-------- THE RECORDS

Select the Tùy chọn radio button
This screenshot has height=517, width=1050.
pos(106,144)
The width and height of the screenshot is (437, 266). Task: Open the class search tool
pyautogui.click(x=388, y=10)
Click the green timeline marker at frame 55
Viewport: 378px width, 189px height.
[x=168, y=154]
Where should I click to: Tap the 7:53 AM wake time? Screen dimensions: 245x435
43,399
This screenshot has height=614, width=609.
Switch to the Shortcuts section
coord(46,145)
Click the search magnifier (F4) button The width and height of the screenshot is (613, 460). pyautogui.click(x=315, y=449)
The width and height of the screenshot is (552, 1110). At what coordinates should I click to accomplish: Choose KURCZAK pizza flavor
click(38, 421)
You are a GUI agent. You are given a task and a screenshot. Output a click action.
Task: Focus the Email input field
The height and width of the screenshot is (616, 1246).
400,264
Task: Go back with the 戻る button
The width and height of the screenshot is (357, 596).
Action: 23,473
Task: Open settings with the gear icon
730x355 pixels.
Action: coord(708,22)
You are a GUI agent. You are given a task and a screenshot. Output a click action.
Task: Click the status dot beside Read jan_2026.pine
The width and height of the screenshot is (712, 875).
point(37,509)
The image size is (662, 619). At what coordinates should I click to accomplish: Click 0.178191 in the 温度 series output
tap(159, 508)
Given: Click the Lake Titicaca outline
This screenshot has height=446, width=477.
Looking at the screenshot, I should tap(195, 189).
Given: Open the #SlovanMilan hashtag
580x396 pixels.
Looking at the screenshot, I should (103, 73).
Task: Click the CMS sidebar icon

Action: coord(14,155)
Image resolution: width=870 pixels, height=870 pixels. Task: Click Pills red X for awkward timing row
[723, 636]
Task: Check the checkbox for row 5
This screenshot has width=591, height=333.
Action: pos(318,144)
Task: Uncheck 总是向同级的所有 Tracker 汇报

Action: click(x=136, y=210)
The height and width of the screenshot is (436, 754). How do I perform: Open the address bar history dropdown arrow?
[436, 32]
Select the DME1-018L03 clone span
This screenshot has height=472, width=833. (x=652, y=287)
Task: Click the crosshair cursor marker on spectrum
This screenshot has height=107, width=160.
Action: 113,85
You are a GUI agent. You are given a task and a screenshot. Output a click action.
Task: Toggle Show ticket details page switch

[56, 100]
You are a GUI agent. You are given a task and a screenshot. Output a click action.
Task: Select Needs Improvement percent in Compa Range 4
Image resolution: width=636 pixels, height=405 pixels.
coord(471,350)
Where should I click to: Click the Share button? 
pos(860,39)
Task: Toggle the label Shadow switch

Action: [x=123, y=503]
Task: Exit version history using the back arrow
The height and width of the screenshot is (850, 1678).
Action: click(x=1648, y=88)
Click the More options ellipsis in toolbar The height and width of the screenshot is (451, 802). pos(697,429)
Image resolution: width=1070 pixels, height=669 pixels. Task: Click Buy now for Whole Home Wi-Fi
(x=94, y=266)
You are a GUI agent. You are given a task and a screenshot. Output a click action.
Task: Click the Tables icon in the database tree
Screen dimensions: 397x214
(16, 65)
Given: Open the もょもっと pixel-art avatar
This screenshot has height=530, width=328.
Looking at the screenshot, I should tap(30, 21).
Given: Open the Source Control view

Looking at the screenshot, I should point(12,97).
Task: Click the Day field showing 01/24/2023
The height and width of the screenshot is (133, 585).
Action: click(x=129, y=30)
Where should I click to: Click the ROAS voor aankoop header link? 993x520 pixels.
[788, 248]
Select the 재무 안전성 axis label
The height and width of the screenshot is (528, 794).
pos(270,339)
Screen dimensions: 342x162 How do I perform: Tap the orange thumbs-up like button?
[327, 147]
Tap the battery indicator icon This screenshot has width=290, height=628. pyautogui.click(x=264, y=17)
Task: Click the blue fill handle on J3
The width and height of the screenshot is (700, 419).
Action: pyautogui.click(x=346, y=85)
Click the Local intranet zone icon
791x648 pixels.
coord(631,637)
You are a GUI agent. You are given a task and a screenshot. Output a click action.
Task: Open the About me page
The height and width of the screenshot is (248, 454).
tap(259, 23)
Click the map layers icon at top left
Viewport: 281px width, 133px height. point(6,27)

----------------

◆ **GOAL OF THE EXERCISE**
Repeat the whole listing exactly.

◆ **TASK RESPONSE**
Select the Tùy chọn radio button
This screenshot has height=517, width=1050.
pos(106,144)
The width and height of the screenshot is (437, 266). Task: Open the class search tool
pyautogui.click(x=388, y=10)
Click the green timeline marker at frame 55
Viewport: 378px width, 189px height.
[x=168, y=154]
Where should I click to: Tap the 7:53 AM wake time? Screen dimensions: 245x435
43,399
This screenshot has height=614, width=609.
Switch to the Shortcuts section
coord(46,145)
Click the search magnifier (F4) button The width and height of the screenshot is (613, 460). pyautogui.click(x=315, y=449)
The width and height of the screenshot is (552, 1110). At what coordinates should I click to accomplish: Choose KURCZAK pizza flavor
click(38, 421)
You are a GUI agent. You are given a task and a screenshot. Output a click action.
Task: Focus the Email input field
The height and width of the screenshot is (616, 1246).
400,264
Task: Go back with the 戻る button
The width and height of the screenshot is (357, 596).
Action: 23,473
Task: Open settings with the gear icon
730x355 pixels.
Action: coord(708,22)
You are a GUI agent. You are given a task and a screenshot. Output a click action.
Task: Click the status dot beside Read jan_2026.pine
The width and height of the screenshot is (712, 875).
point(37,509)
The image size is (662, 619). At what coordinates should I click to accomplish: Click 0.178191 in the 温度 series output
tap(159, 508)
Given: Click the Lake Titicaca outline
This screenshot has height=446, width=477.
Looking at the screenshot, I should tap(195, 189).
Given: Open the #SlovanMilan hashtag
580x396 pixels.
Looking at the screenshot, I should (103, 73).
Task: Click the CMS sidebar icon

Action: coord(14,155)
Image resolution: width=870 pixels, height=870 pixels. Task: Click Pills red X for awkward timing row
[723, 636]
Task: Check the checkbox for row 5
This screenshot has width=591, height=333.
Action: pos(318,144)
Task: Uncheck 总是向同级的所有 Tracker 汇报

Action: click(x=136, y=210)
The height and width of the screenshot is (436, 754). How do I perform: Open the address bar history dropdown arrow?
[436, 32]
Select the DME1-018L03 clone span
This screenshot has height=472, width=833. (x=652, y=287)
Task: Click the crosshair cursor marker on spectrum
This screenshot has height=107, width=160.
Action: 113,85
You are a GUI agent. You are given a task and a screenshot. Output a click action.
Task: Toggle Show ticket details page switch

[56, 100]
You are a GUI agent. You are given a task and a screenshot. Output a click action.
Task: Select Needs Improvement percent in Compa Range 4
Image resolution: width=636 pixels, height=405 pixels.
coord(471,350)
Where should I click to: Click the Share button? 
pos(860,39)
Task: Toggle the label Shadow switch

Action: [x=123, y=503]
Task: Exit version history using the back arrow
The height and width of the screenshot is (850, 1678).
Action: click(x=1648, y=88)
Click the More options ellipsis in toolbar The height and width of the screenshot is (451, 802). pos(697,429)
Image resolution: width=1070 pixels, height=669 pixels. Task: Click Buy now for Whole Home Wi-Fi
(x=94, y=266)
You are a GUI agent. You are given a task and a screenshot. Output a click action.
Task: Click the Tables icon in the database tree
Screen dimensions: 397x214
(16, 65)
Given: Open the もょもっと pixel-art avatar
This screenshot has height=530, width=328.
Looking at the screenshot, I should tap(30, 21).
Given: Open the Source Control view

Looking at the screenshot, I should point(12,97).
Task: Click the Day field showing 01/24/2023
The height and width of the screenshot is (133, 585).
Action: click(x=129, y=30)
Where should I click to: Click the ROAS voor aankoop header link? 993x520 pixels.
[788, 248]
Select the 재무 안전성 axis label
The height and width of the screenshot is (528, 794).
pos(270,339)
Screen dimensions: 342x162 How do I perform: Tap the orange thumbs-up like button?
[327, 147]
Tap the battery indicator icon This screenshot has width=290, height=628. pyautogui.click(x=264, y=17)
Task: Click the blue fill handle on J3
The width and height of the screenshot is (700, 419).
Action: pyautogui.click(x=346, y=85)
Click the Local intranet zone icon
791x648 pixels.
coord(631,637)
You are a GUI agent. You are given a task and a screenshot. Output a click action.
Task: Open the About me page
The height and width of the screenshot is (248, 454).
tap(259, 23)
Click the map layers icon at top left
Viewport: 281px width, 133px height. point(6,27)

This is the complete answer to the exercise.